Mais ce cours d’eau paradisiaque subit depuis plusieurs années les effets néfastes du réchauffement climatique et de l’urbanisation. Une situation qui paralyse les cultures régionales, au point d’engendrer la disparition des rizières.

 

Débutons par les causes à long-terme. La hausse des températures et la montée des eaux menacent de très près le delta du Mékong. Le climat frisera les 40 degrés d’ici 2050 et le niveau de la mer gagnera entre 45 et 75 centimètres. Pour les rizicultures se trouvant à moins de deux mètres de la surface de l’eau, cette élévation se montrera dévastatrice.

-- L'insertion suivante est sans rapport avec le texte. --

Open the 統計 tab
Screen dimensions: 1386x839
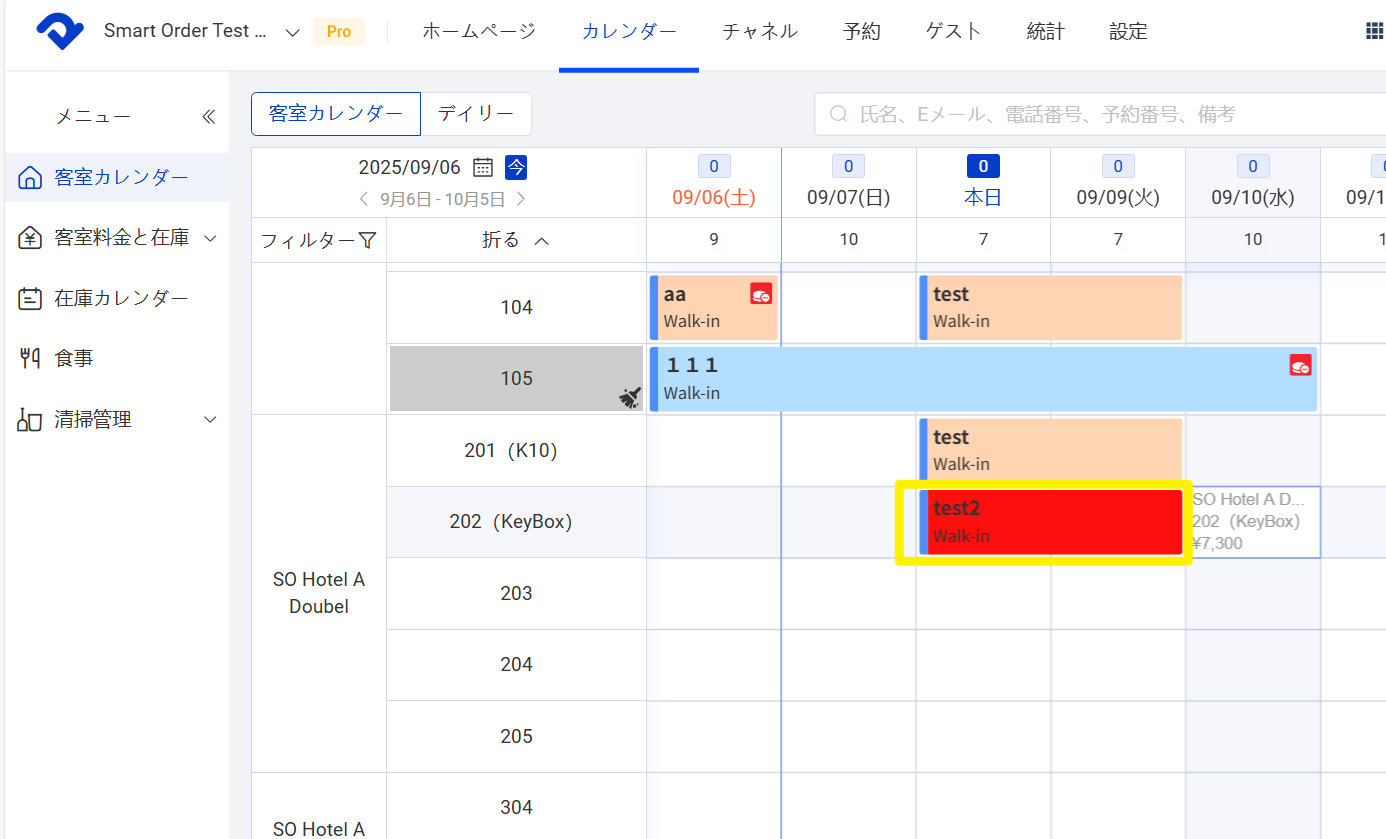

Le réchauffement climatique est aussi à blâmer pour les changements météorologiques frappant la région. Des sècheresses et crues extrêmes sévissent sur le fleuve. C’est en janvier 2016 qu’elle connaît sa pire vague d’aridité, causée par le phénomène « El Niño », un courant côtier saisonnier.

 

Source :  l'Humanité

Cependant, n’écartons pas les effets de l’urbanisation sur le delta du Mékong. Certes, les barrages produits par la Chine ont permis de résoudre les épisodes de sécheresse au delta du Mékong - tout en exerçant un stress hydrique forcé sur le Vietnam. Mais leur construction endommage d’autant plus l’écosystème. Le delta est très riche en sédiments. Imaginez le fleuve comme une éponge qui aspire le surplus d’eau durant la saison des moussons pour le relâcher pendant les périodes sèches. Ces sédiments sont, par conséquent, capitaux au bon fonctionnement de son écosystème puisqu’ils permettent de reconstituer les sols perdues du Mékong. Ils conditionnent également les cultures piscicoles puisqu’ils filtrent l’eau salée pour la rendre douce.

L’extraction intensive et illégale du sable et la construction des barrages par la Chine ne fait qu’entraver leur flux, causant un fléau concomitant majeur pour le delta du Mékong.

 

Source : VietnamPlus

 

Le fleuve est idéal pour la riziculture grâce à la faible teneur en sel de son eau. Il s’agit du plus grand bassin d’eau douce dans l’Asie. Mais le ralentissement des flux de sédiments a laissé place à un trop-plein d’eau de mer.

Les habitants du delta du Mékong parlent aujourd’hui de « saisons salées ». Quatre grammes de sel est la quantité maximale supportée par les plants de riz. Une limite surpassée durant l’hiver 2015-2016 avec un taux qui dépasse les 24 grammes, selon le Ministère de l’Agriculture et du développement rural.

 

 

Autre solution désastreuse sur le long-terme, les habitants du Mékong puisent dans les nappes phréatiques pour compenser le manque d’eau douce et potable. Les effets de ce pompage excessif se font sentir : le delta s’affaisse d’un à quatre centimètres par an, comme le souligne l’IOP. Les ressources souterraines s’épuisent. L’avenir des générations futures est compromis et la qualité de l’eau est ternis par l’arsenic, résultat de l’extraction minière.

 

 

Cette crise agricole apporte des conséquences catastrophiques sur l’économie du pays. Autrefois le second exportateur de riz dans le monde, le Vietnam se retrouve aujourd’hui à la cinquième place, derrière l’Inde, la Thaïlande, les États-Unis et le Pakistan. Le delta du Mékong représente 95% de ses exportations de riz. 30 variétés de riz sur 90 sont menacées par les changements météorologiques, d’après Nguyen Thi Lang, professeure à l’Institut de recherche sur le riz de Cuu Long.

 

Pour remédier à cette crise, certains cultivateurs vont s’adapter aux « saisons salées » en remplaçant les rizières par des cultures crevettières, plus accommodées dans les eaux saumâtres. L’Institut de Cuu Long cherche également à croiser des espèces de riz pour supporter les épisodes climatiques à venir. Mais sa validation reste incertaine.